Im fünften Satz wurde der Frust bei Sampras dann immer größer. Nach einem leichten Fehler schrie er - völlig uncharakteristisch für ihn - in die Richtung von Agassis Coach Brad Gilbert, der den Fehler lautstark bejubelt hatte. Es ging nicht mehr viel zusammen bei Sampras, Agassi hatte Oberwasser bekommen, spielte jetzt das beste Tennis seines Lebens und servierte das Match locker nach Hause. Im Finale setzte sich Agassi dann gegen Jewgeni Kafelnikow durch.

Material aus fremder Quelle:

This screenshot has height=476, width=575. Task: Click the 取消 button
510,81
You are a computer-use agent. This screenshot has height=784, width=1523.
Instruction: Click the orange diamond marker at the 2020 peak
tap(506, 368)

5. Rafael Nadal vs. Roger Federer 7:5, 3:6, 7:6, 3:6, 6:2 - Australian Open 2009

Es kommt nicht an ihr berühmtes Wimbledon-Finale heran - dieses war einfach das beste Tennis-Match, das die Welt je gesehen hat - , aber auch dieses Match war ein absoluter Klassiker zwischen den zwei besten Tennisspielern ihrer Ära.

Einen Tag nach einem unsäglichen Damen-Finale zwischen Serena Williams und Dinara Safina kamen die Zuschauer voll auf ihre Kosten. Federer kämpfte sich nach Satzrückstand immer wieder zurück, aber im fünften Satz hatte er auf Nadals Power keine Antwort mehr.

Unvergessen sind Federers herzzerreißende Tränen bei der Siegerehrung. Nach seiner fünften Niederlage in Serie gegen Nadal war für jeden offensichtlich, dass ihm der Spanier im Kopf sitzt. Man musste sich fragen, ob er ihn jemals wieder bezwingen würde und ob er den Slam-Rekord von Pete Sampras noch brechen würde? Die Antworten hat er gegeben.

4. Mikael Pernfors vs. John McEnroe 1:6, 6:4, 5:7, 4:2 (Disqualifikation McEnroe) Australian Open 1990

John Patrick McEnroe, Jr., geboren am 16. Februar 1959 in Wiesbaden. Oder einfach nur Johnny Mac, der genialste Tennisspieler aller Zeiten. Wer McEnroe nicht liebt, mit dem kann etwas nicht stimmen. Seine Wutausbrüche und Schimpftiraden sind legendär - und einmal sollte es in der vierten Runde der Australian Open zum großen Eklat kommen.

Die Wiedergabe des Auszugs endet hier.